You can have any number of attributes in an open tag; the names are case-insensitive, while the values are an arbitrary string of character that can even include spaces if you surround them with quotes. Also, the values are optional; "<tagname attrname>" is perfectly valid and sets that attribute to an empty string.

Let's extend ElementNode to store attributes:

class ElementNode:
    def __init__(self, parent, tagname):
        # ...
        self.attributes = {}

The tagname passed into the ElementNode constructor contains both the tag name and all the attributes. A quick and dirty way to separate them is to split on whitespace:

self.tag, *attrs = tagname.split(" ")

This syntax tells Python to split tagname on whitespace and to store the first bit into self.tag while the rest are collected into the list attrs. Now, we can go through attrs extracting each attribute-value pair:

for attr in attrs:
    out = attr.split("=", 1)
    name = out[0]
    val = out[1].strip("\"") if len(out) > 1 else ""
    self.attributes[name.lower()] = val

Here the attribute name is split from the attribute value by looking for the first equal sign, and then if the value has quotes on either side, those are stripped off. The name is made lowercase before adding it to self.attributes because attribute names are case-insensitive.

Layout from a tree

Now that we can turn a token list into an element tree, layout ought to operate on element trees. Since trees have a recusive structure, layout must become a recursive function, changing its single for loop into recursive invocations of layout. The new layout will need to:

  1. Update the state, using the rules for start tags
  2. Recursively call layout for each child
  3. Update the state, using the rules for close tags
  4. Handle text nodes separately

That suggests an implementation like this:

def layout(node):
    if isinstance(node, ElementNode):
        for child in node.children:

One complication is layout's local variables: the current x and y position, the current bold and italic state, and even that tricky terminal_space variable that took up so much time in the last chapter. Plus, there's the display_list variable for render commands. To turn layout into a recursive function, we'll need those local variables to become global state that multiple invocations of layout can share:If you implemented earlier exercises like support for <a>, <small>, and <big>, you will likely have more parts to the state.

class State:
    def __init__(self):
        self.x = 13
        self.y = 13
        self.bold = False
        self.italic = False
        self.terminal_space = True
        self.dl = []

state = State()

The local variable x is now replaced by the field state.x.

The the pieces of the old layout function must now migrate to layout_open, layout_close, and layout_text. For example, layout_open needs to set the bold and italics flags.

def layout_open(node):
    if node.tag == "b":
        state.bold = True
    elif node.tag == "i":
        state.italic = True

The new layout_close will be pretty similar (unsetting the flags), while layout_text will do the line wrapping and terminal space computations from the last chapter.

Finally, don't forget to update show to get its display list from inside state.

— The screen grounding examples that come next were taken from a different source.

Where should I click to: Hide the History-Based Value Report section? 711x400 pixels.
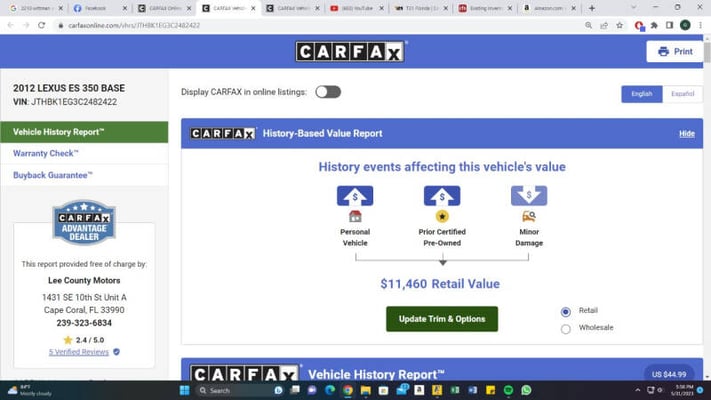(x=686, y=133)
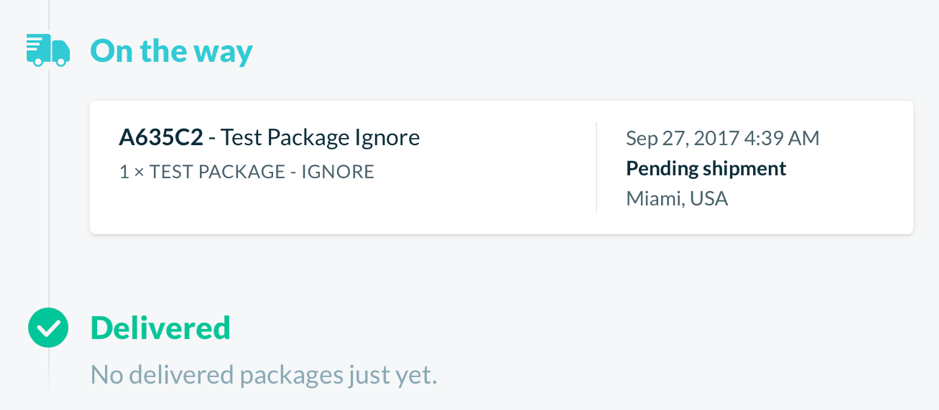The width and height of the screenshot is (939, 410).
Task: Click the word "Ignore" in package title
Action: pos(387,139)
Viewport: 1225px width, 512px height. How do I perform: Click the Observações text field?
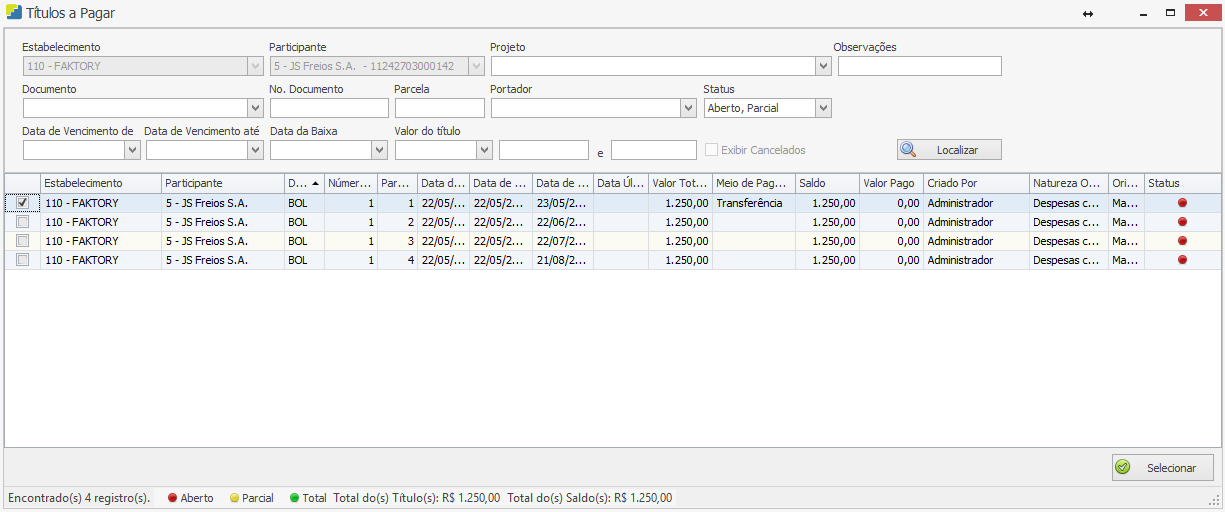click(919, 67)
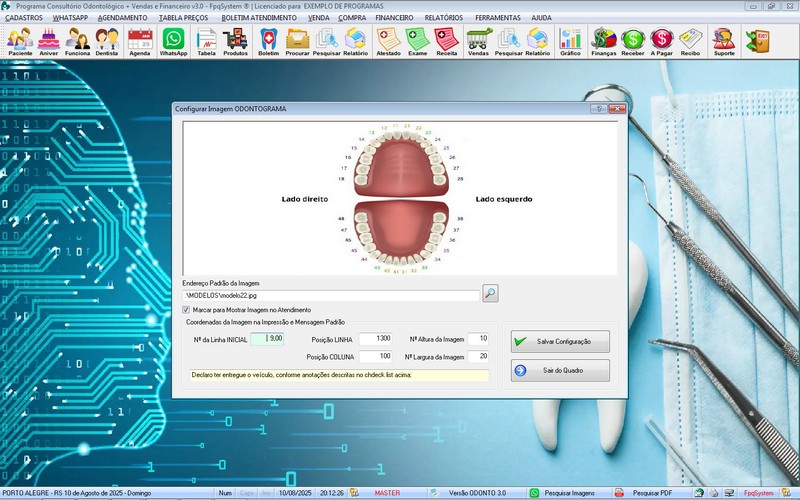Open the Suporte icon

point(723,41)
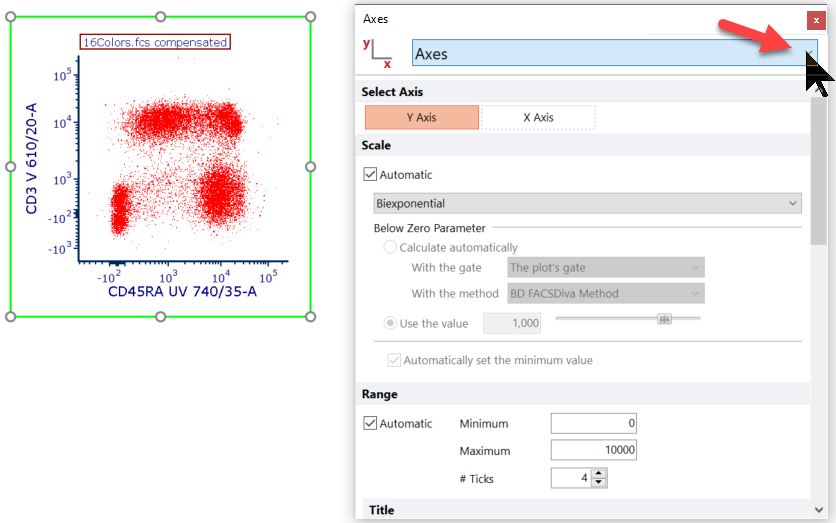
Task: Select Calculate automatically radio option
Action: click(390, 248)
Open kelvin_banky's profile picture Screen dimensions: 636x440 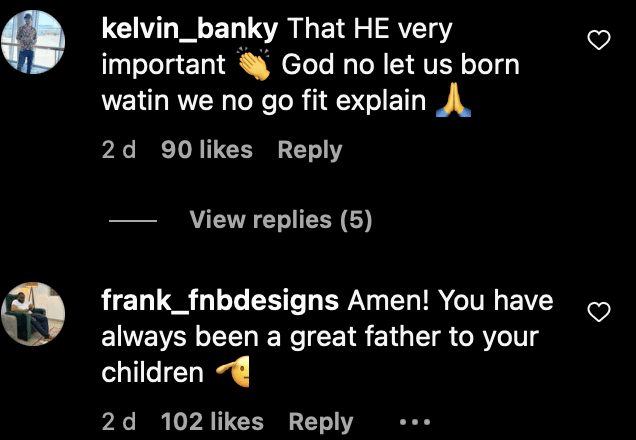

display_list = state.display_list


In this chapter, we taught our browser to understand HTML as a structured tree, not just a flat list of tokens, and we've updated layout to be a recursive tree traversal instead of a linear pass through the document. We've also made the browser much more robust to malformed HTML. While these changes don't have much impact yet, this new, structured understanding of HTML sets us up to implement a layout engine in the next chapter.